** BEGIN Source records **

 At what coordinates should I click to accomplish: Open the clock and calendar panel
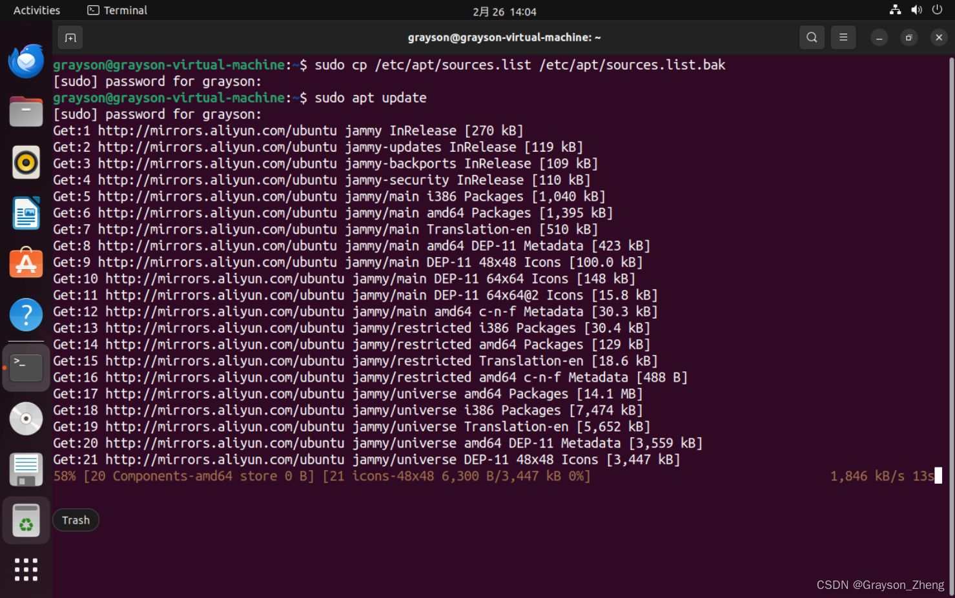tap(504, 12)
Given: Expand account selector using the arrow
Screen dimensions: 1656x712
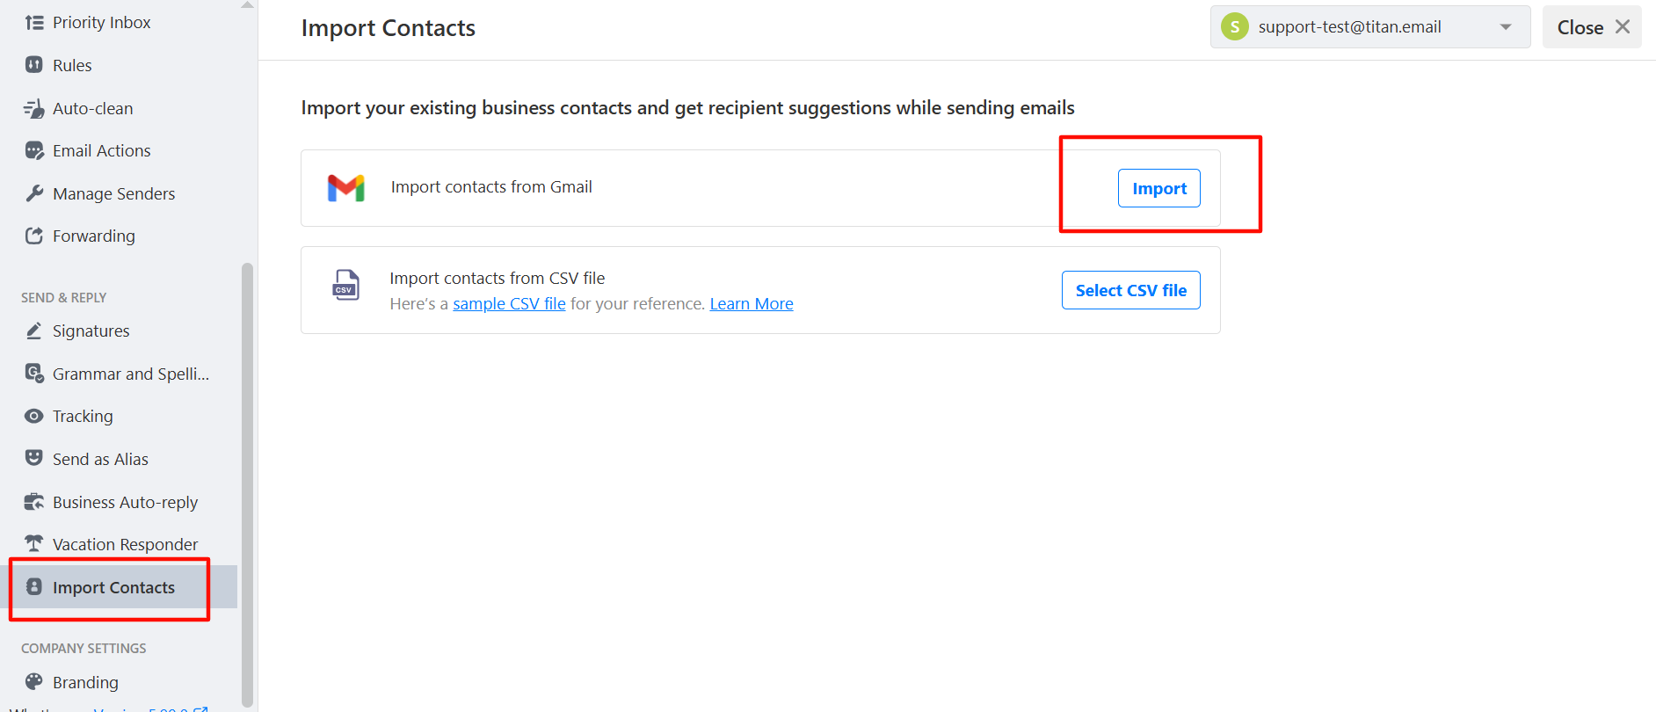Looking at the screenshot, I should pyautogui.click(x=1506, y=27).
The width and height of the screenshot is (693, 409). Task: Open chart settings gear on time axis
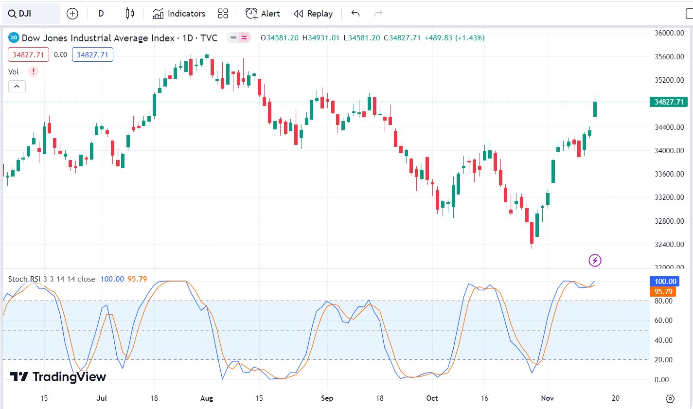coord(670,398)
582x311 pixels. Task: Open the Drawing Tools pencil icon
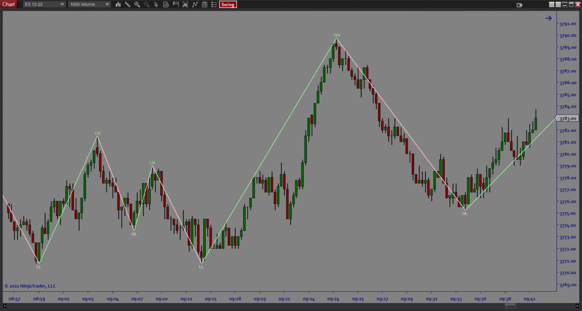[128, 5]
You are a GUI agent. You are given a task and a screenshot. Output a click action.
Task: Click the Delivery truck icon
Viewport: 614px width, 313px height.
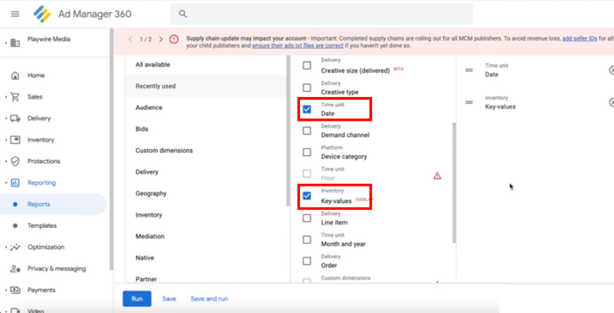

** END Source records **

■ **Goal**: Write out all of the data above word for word, leaving out the pictures.

■ **Output for this exercise**:
 At what coordinates should I click to accomplish: Open the clock and calendar panel
tap(504, 12)
Given: Expand account selector using the arrow
Screen dimensions: 1656x712
Looking at the screenshot, I should pyautogui.click(x=1506, y=27).
The width and height of the screenshot is (693, 409). Task: Open chart settings gear on time axis
coord(670,398)
582x311 pixels. Task: Open the Drawing Tools pencil icon
[128, 5]
You are a GUI agent. You are given a task and a screenshot. Output a click action.
Task: Click the Delivery truck icon
Viewport: 614px width, 313px height.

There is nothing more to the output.